Return the listing beneath precisely, with every line intact.

— Data records —
== Segment start ==

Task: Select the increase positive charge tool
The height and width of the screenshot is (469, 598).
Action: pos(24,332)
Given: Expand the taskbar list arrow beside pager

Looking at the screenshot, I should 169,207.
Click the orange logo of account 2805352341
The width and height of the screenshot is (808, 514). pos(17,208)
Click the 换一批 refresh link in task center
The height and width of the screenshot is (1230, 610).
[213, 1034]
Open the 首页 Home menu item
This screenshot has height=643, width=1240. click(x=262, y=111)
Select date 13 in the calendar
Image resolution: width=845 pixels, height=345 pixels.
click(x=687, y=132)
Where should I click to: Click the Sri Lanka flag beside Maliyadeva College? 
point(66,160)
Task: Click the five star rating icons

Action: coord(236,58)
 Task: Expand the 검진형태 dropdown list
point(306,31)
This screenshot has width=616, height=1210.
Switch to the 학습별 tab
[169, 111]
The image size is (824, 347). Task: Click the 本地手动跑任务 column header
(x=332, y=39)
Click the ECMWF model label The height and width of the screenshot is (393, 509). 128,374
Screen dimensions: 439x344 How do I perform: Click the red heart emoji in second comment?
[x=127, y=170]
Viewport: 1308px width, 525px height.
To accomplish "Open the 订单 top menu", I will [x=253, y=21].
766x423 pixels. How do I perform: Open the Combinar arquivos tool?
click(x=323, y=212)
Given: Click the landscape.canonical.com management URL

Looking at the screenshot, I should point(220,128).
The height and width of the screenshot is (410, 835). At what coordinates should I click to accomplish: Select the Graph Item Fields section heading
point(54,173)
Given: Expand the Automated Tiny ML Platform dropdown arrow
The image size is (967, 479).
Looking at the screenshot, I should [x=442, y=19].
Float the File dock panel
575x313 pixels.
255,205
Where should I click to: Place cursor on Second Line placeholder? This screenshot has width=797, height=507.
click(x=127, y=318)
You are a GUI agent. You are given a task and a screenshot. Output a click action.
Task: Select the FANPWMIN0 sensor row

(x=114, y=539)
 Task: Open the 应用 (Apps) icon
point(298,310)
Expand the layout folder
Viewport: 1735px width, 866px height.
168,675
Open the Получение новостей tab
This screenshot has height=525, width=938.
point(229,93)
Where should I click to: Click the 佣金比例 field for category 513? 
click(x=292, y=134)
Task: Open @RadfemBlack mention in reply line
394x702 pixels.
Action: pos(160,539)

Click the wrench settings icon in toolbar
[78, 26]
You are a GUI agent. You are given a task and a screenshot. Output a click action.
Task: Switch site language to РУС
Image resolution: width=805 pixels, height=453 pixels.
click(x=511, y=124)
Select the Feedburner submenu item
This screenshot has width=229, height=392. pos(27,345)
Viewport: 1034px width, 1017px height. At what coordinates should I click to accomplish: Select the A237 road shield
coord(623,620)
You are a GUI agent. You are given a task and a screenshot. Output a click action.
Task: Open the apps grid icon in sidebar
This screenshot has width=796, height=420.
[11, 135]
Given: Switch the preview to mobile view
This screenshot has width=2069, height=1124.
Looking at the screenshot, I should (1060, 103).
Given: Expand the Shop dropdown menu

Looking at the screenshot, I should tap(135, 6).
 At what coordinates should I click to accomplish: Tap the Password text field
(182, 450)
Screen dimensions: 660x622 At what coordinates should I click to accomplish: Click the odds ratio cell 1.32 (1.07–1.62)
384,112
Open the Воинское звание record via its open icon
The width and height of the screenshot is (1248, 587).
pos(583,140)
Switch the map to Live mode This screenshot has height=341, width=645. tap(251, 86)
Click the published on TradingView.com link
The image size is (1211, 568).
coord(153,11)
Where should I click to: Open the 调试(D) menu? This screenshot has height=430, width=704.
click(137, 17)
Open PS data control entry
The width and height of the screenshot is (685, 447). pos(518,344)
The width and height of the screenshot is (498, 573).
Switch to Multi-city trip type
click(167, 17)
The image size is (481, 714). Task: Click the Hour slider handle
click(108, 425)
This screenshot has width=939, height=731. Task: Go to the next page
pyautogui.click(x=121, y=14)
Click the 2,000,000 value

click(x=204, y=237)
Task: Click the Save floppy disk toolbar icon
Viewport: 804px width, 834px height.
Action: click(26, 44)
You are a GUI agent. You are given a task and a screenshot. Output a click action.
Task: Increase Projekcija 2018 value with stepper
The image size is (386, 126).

== Segment end ==

— Solved problem —
Task: Select the increase positive charge tool
The height and width of the screenshot is (469, 598).
Action: pos(24,332)
Given: Expand the taskbar list arrow beside pager

Looking at the screenshot, I should 169,207.
Click the orange logo of account 2805352341
The width and height of the screenshot is (808, 514). pos(17,208)
Click the 换一批 refresh link in task center
The height and width of the screenshot is (1230, 610).
[213, 1034]
Open the 首页 Home menu item
This screenshot has height=643, width=1240. click(x=262, y=111)
Select date 13 in the calendar
Image resolution: width=845 pixels, height=345 pixels.
click(x=687, y=132)
Where should I click to: Click the Sri Lanka flag beside Maliyadeva College? 
point(66,160)
Task: Click the five star rating icons

Action: coord(236,58)
 Task: Expand the 검진형태 dropdown list
point(306,31)
This screenshot has width=616, height=1210.
Switch to the 학습별 tab
[169, 111]
The image size is (824, 347). Task: Click the 本地手动跑任务 column header
(x=332, y=39)
Click the ECMWF model label The height and width of the screenshot is (393, 509). 128,374
Screen dimensions: 439x344 How do I perform: Click the red heart emoji in second comment?
[x=127, y=170]
Viewport: 1308px width, 525px height.
To accomplish "Open the 订单 top menu", I will [x=253, y=21].
766x423 pixels. How do I perform: Open the Combinar arquivos tool?
click(x=323, y=212)
Given: Click the landscape.canonical.com management URL

Looking at the screenshot, I should point(220,128).
The height and width of the screenshot is (410, 835). At what coordinates should I click to accomplish: Select the Graph Item Fields section heading
point(54,173)
Given: Expand the Automated Tiny ML Platform dropdown arrow
The image size is (967, 479).
Looking at the screenshot, I should [x=442, y=19].
Float the File dock panel
575x313 pixels.
255,205
Where should I click to: Place cursor on Second Line placeholder? This screenshot has width=797, height=507.
click(x=127, y=318)
You are a GUI agent. You are given a task and a screenshot. Output a click action.
Task: Select the FANPWMIN0 sensor row

(x=114, y=539)
 Task: Open the 应用 (Apps) icon
point(298,310)
Expand the layout folder
Viewport: 1735px width, 866px height.
168,675
Open the Получение новостей tab
This screenshot has height=525, width=938.
point(229,93)
Where should I click to: Click the 佣金比例 field for category 513? 
click(x=292, y=134)
Task: Open @RadfemBlack mention in reply line
394x702 pixels.
Action: pos(160,539)

Click the wrench settings icon in toolbar
[78, 26]
You are a GUI agent. You are given a task and a screenshot. Output a click action.
Task: Switch site language to РУС
Image resolution: width=805 pixels, height=453 pixels.
click(x=511, y=124)
Select the Feedburner submenu item
This screenshot has width=229, height=392. pos(27,345)
Viewport: 1034px width, 1017px height. At what coordinates should I click to accomplish: Select the A237 road shield
coord(623,620)
You are a GUI agent. You are given a task and a screenshot. Output a click action.
Task: Open the apps grid icon in sidebar
This screenshot has width=796, height=420.
[11, 135]
Given: Switch the preview to mobile view
This screenshot has width=2069, height=1124.
Looking at the screenshot, I should (1060, 103).
Given: Expand the Shop dropdown menu

Looking at the screenshot, I should tap(135, 6).
 At what coordinates should I click to accomplish: Tap the Password text field
(182, 450)
Screen dimensions: 660x622 At what coordinates should I click to accomplish: Click the odds ratio cell 1.32 (1.07–1.62)
384,112
Open the Воинское звание record via its open icon
The width and height of the screenshot is (1248, 587).
pos(583,140)
Switch the map to Live mode This screenshot has height=341, width=645. tap(251, 86)
Click the published on TradingView.com link
The image size is (1211, 568).
coord(153,11)
Where should I click to: Open the 调试(D) menu? This screenshot has height=430, width=704.
click(137, 17)
Open PS data control entry
The width and height of the screenshot is (685, 447). pos(518,344)
The width and height of the screenshot is (498, 573).
Switch to Multi-city trip type
click(167, 17)
The image size is (481, 714). Task: Click the Hour slider handle
click(108, 425)
This screenshot has width=939, height=731. Task: Go to the next page
pyautogui.click(x=121, y=14)
Click the 2,000,000 value

click(x=204, y=237)
Task: Click the Save floppy disk toolbar icon
Viewport: 804px width, 834px height.
Action: click(26, 44)
You are a GUI agent. You are given a task and a screenshot. Output a click action.
Task: Increase Projekcija 2018 value with stepper
The image size is (386, 126).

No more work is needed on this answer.